Bolzano: Noseda incanta con la EUYO

Serata di grandi emozioni, quella del 16 agosto al Teatro Comunale per il consueto appuntamento estivo con il Bolzano festival. Protagonisti di un concerto strepitoso, coronato dall’ovazione del pubblico tra lacrime e applausi, sono stati il direttore Gianandrea Noseda, la European Union Youth Orchestra (EUYO), il pianista Jae Hong Park e la compositrice inglese Hannah Kendall. Si potrà disquisire sul programma, costruito spaziando dalla musica di oggi alle pietre miliari della classica; si potrà descrivere la qualità interpretativa dei musicisti sul palco, che ha raggiunto vette sublimi; oppure, ancora, si potranno raccontare le suggestioni evocate all’ascolto dalle scelte interpretative. Il dubbio è che non basterà a trasmettere l’esperienza umana-uditiva-sentimentale che il pubblico ha vissuto quella sera. Il grande regista di tutto ciò è Gianandrea Noseda, direttore che brilla all’estero come in Italia, a suo agio nell’opera come nella sinfonica. Il suo gesto è a dir poco magnetico, per come riesce a tenere nelle sue mani, a pochissimi centimetri dalla punta delle dita, tutta l’orchestra, e allo stesso tempo è elegante, quasi una coreografia spirituale dove tutto il corpo danza un’agogica infinita, spesso in equilibrio sulle punte. Il suo sguardo sulla partitura affonda le radici nella lettura storicamente informata aggiungendo nuova linfa, regalando una vitalità che sorprende nella capacità di avvicinare al sentire proprio dei nostri giorni opere lontane.
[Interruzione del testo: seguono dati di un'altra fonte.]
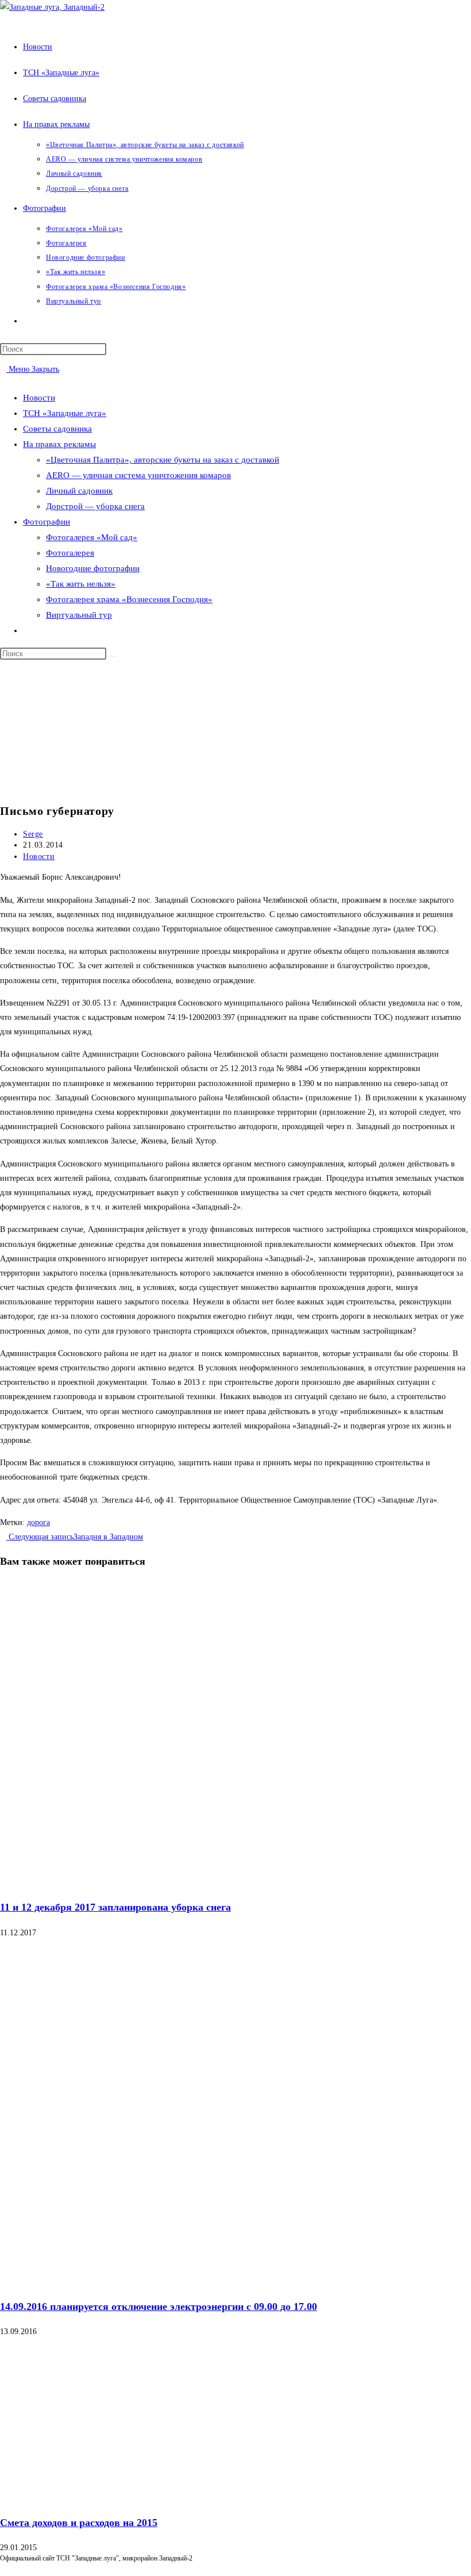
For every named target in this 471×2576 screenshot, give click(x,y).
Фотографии (46, 521)
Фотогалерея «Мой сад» (91, 537)
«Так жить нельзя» (80, 583)
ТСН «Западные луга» (64, 413)
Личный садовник (79, 490)
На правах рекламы (59, 444)
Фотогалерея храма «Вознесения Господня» (129, 599)
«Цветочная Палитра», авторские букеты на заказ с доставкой (162, 459)
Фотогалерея (70, 552)
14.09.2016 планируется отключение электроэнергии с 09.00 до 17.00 (158, 2306)
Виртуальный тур (79, 614)
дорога (38, 1522)
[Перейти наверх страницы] (3, 2569)
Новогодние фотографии (93, 568)
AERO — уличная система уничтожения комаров (138, 475)
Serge (33, 834)
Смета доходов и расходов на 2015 (78, 2522)
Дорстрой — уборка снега (95, 506)
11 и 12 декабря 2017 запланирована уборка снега (115, 1907)
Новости (39, 397)
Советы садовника (57, 428)
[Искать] (113, 656)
Il concerto si è aperto con Nexus, opera commissionata a Kendall nel 2020 dalla European broadcasting union in occasione del 70° affinché fosse eseguita dalla EUYO e potesse commemorare il 250° dalla nascita di Beethoven. Poi il Covid ha sconvolto qualsiasi programmazione e solo dopo due anni Bolzano ne ha potuto offrire la prima esecuzione assoluta. Per uno stile riconosciuto come complesso e imprevedibile, nella giustapposizione tra dinamiche estreme e momenti improvvisi di magniloquenza, il brano ascoltato a Bolzano si mostra al contrario lineare e controllato, dove trova consequenzialità di suono anche l’accostamento tra le reminiscenze della Quinta Sinfonia e i canti degli schiavi delle piantagioni americane, inseriti a sorpresa in sette piccoli carillon azionati dagli orchestrali stessi. L’intenzione di Kendall è infatti di concentrarsi sull’anno 1808, che accomuna nello stesso momento storico questa sinfonia con l’abolizione della schiavitù in America. Si riconosce, invece, nell’arco dei sei minuti di Nexus, un ribollire sottotraccia, una tensione velata, propri dell’autrice.
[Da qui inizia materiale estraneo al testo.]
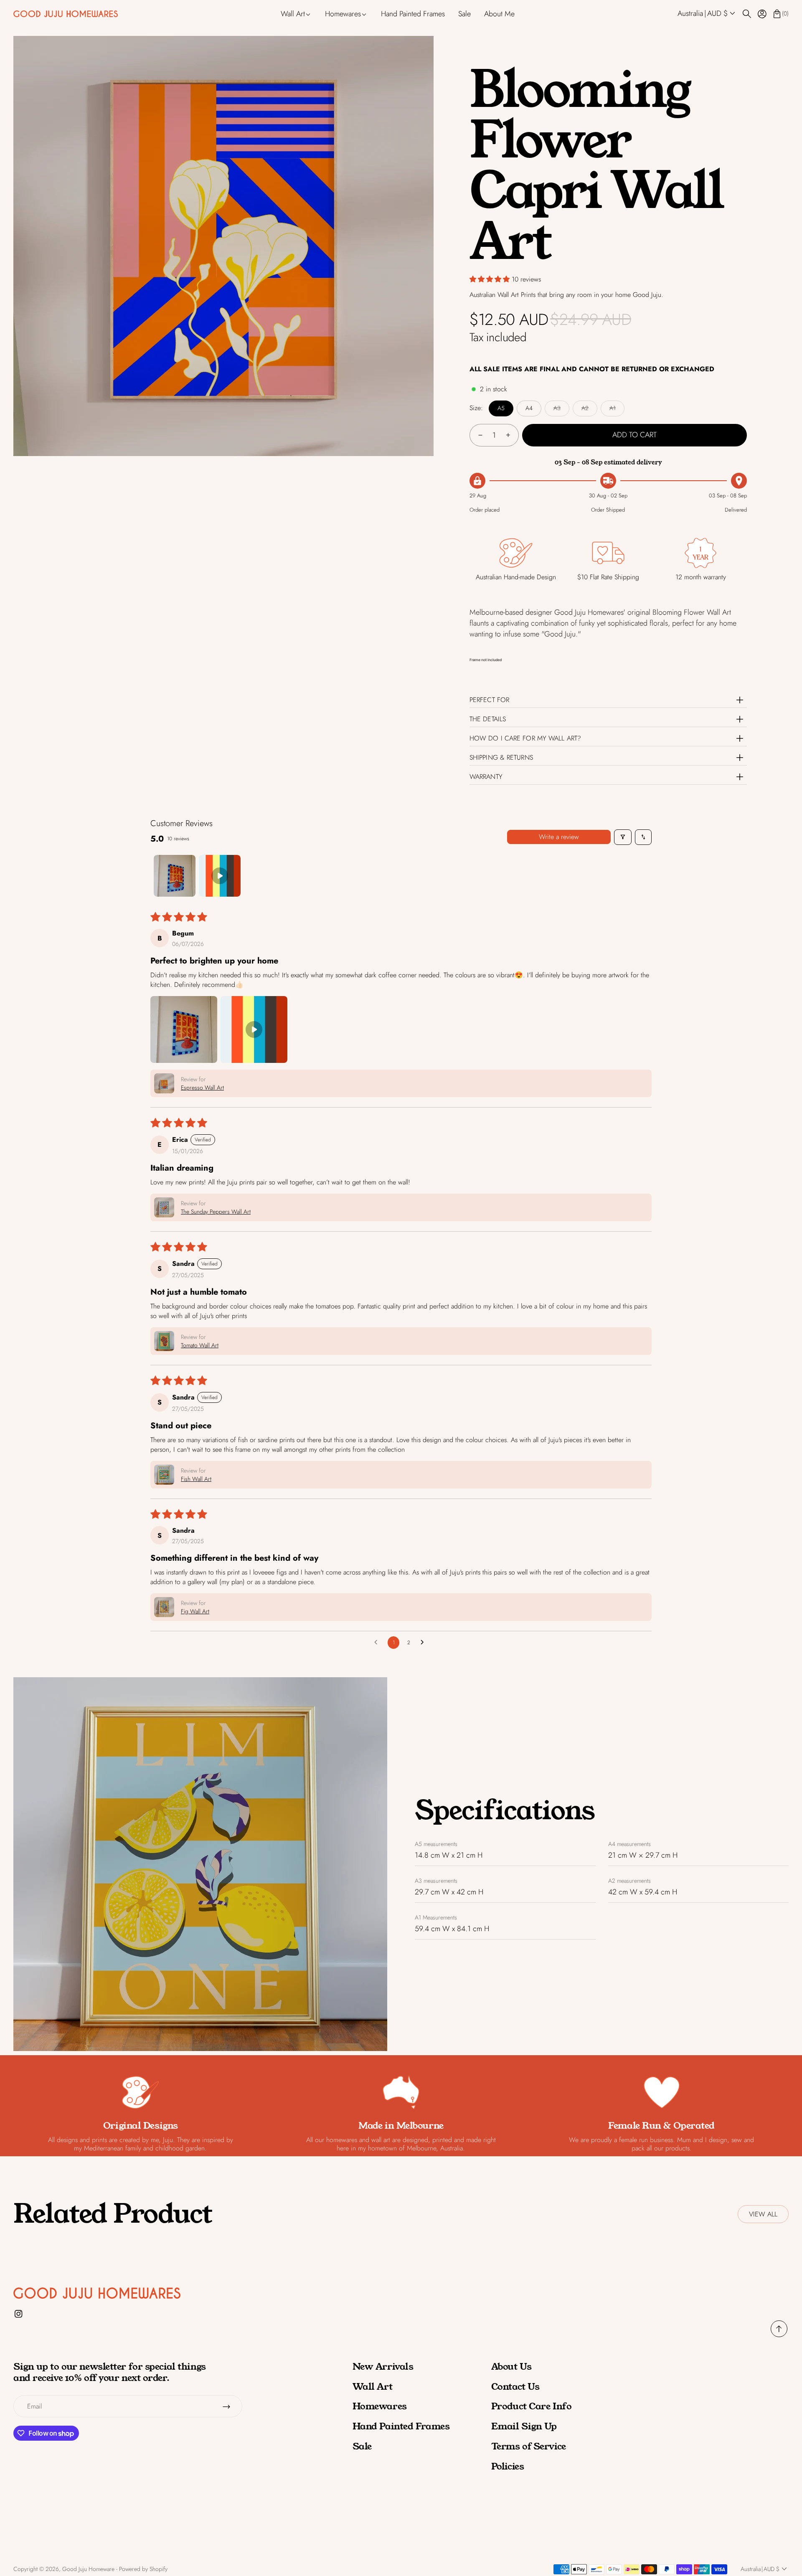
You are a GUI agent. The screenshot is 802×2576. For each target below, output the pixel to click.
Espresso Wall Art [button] (202, 1087)
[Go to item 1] (174, 876)
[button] (707, 13)
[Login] (762, 14)
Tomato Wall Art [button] (199, 1345)
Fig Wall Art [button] (195, 1611)
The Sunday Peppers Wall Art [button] (216, 1211)
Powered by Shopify (143, 2569)
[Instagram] (18, 2314)
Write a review (559, 837)
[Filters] (623, 837)
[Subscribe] (226, 2406)
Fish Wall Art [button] (196, 1479)
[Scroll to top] (779, 2335)
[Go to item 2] (220, 876)
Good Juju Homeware (88, 2569)
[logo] (65, 14)
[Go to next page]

«È stato così bello essere alla premiere di Nexus, soprattutto dopo una così lunga attesa» racconta a Le Salon Musical Hannah Kendall, presente a Bolzano. «Si è sempre un po’ nervosi quando un nuovo pezzo viene ascoltato dal pubblico per la prima volta, ma fortunatamente tutto è controbilanciato dall’eccitazione».

Come valuta l’esecuzione della EUYO e com’è stato l’incontro artistico con Noseda?
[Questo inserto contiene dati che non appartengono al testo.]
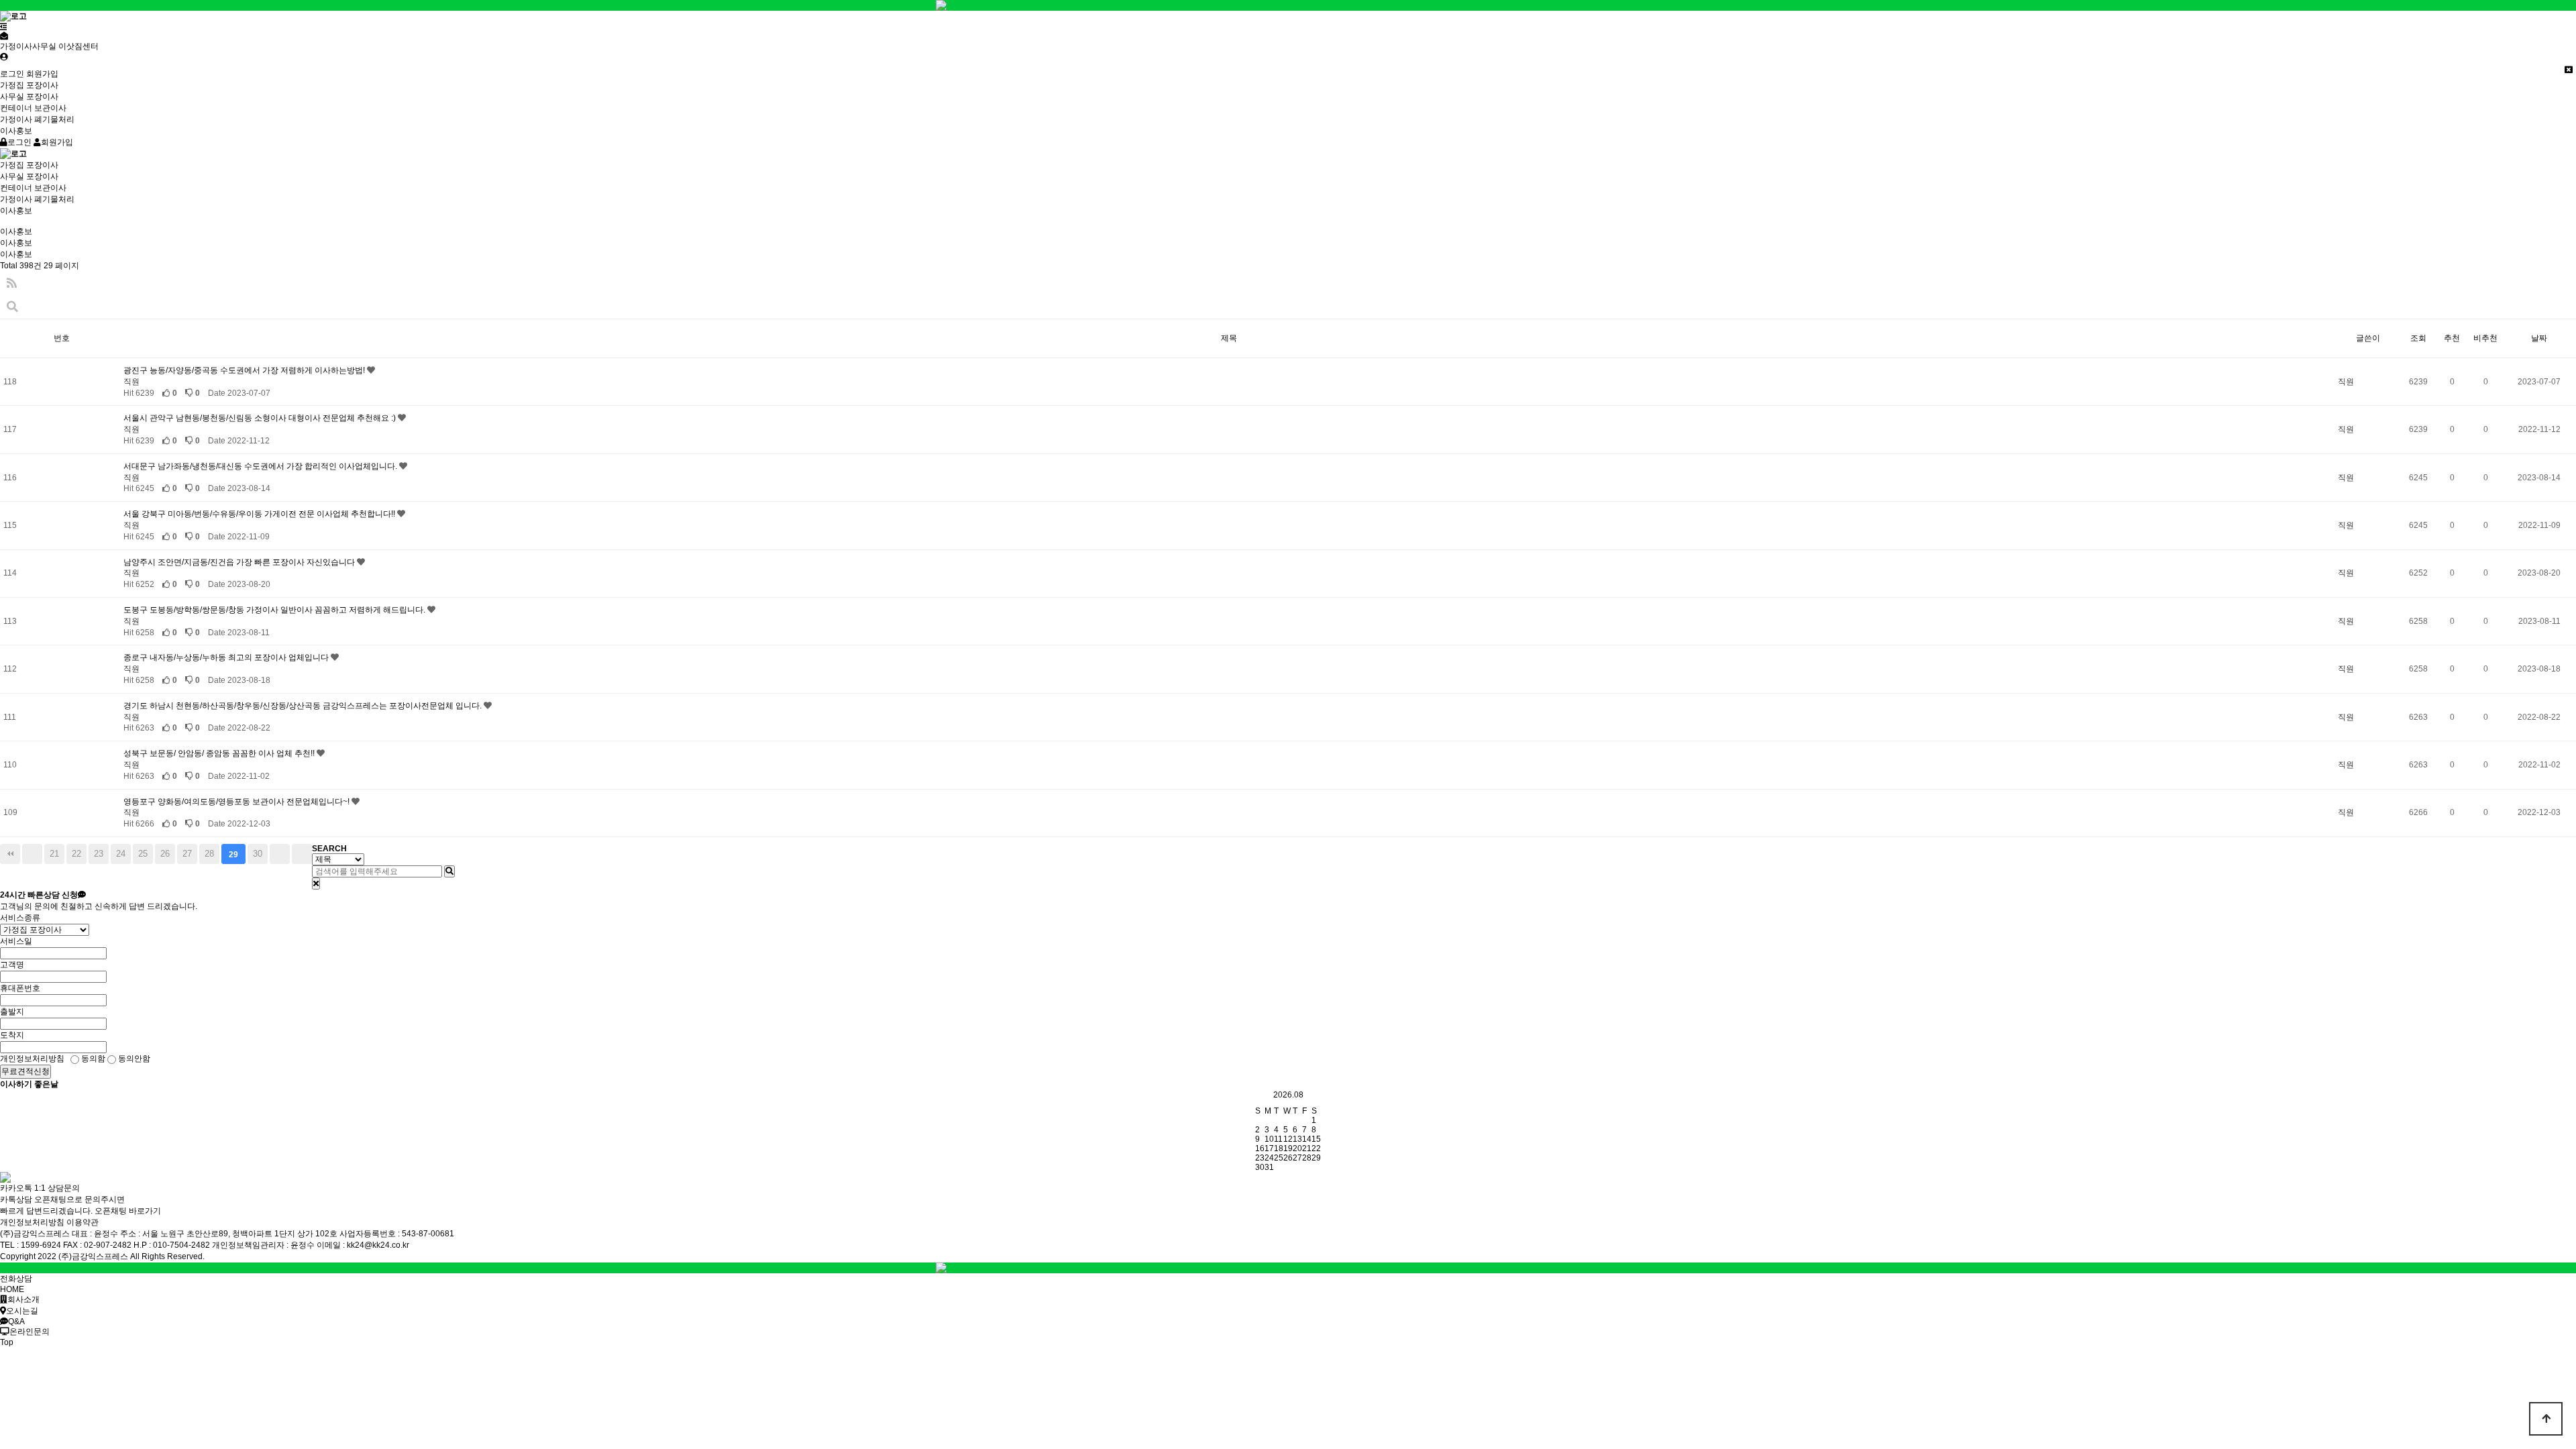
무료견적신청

«È stato meraviglioso incontrare Noseda, con cui è un vero piacere lavorare. Il pezzo era certamente in buone mani, è stato reso in modo brillante, una sensazione che ho avuto non appena sono entrata a fare le prove insieme con lui e l’orchestra. Questa prima bolzanina è stata fenomenale e apprezzo davvero l’incredibile lavoro che tutti hanno fatto».

Nel gioco di “riflettere Beethoven” nella sua personale visione contemporanea – come recitava la commissione dell’opera – l’immagine musicale che ne traspare è ancora di un uomo dallo sguardo accigliato, dal volto severo e preoccupato. Perché?

«Nel rispecchiare Beethoven in Nexus mi sono ispirata principalmente al fatto che fosse un compositore molto politicizzato, ovviamente sul dibattito ideologico europeo dell’epoca; e ho voluto incorporare aspetti del sistema schiavistico delle piantagioni americane che in quell’epoca era ancora in piena attività e alimentato dai paesi europei».

Tra pochi giorni, precisamente il 22 agosto, riceverà in Germania il Premio Hindemith: cosa significa per lei? Si tratta di un punto d’arrivo o di un punto di partenza per la compositrice Kendall?

«È davvero un onore ricevere il Premio Hindemith di quest’anno; sono entusiasta delle opportunità che si sono aperte, come scrivere un nuovo lavoro per la New Century Chamber Orchestra come parte del premio e poter finanziare progetti di installazione sonora».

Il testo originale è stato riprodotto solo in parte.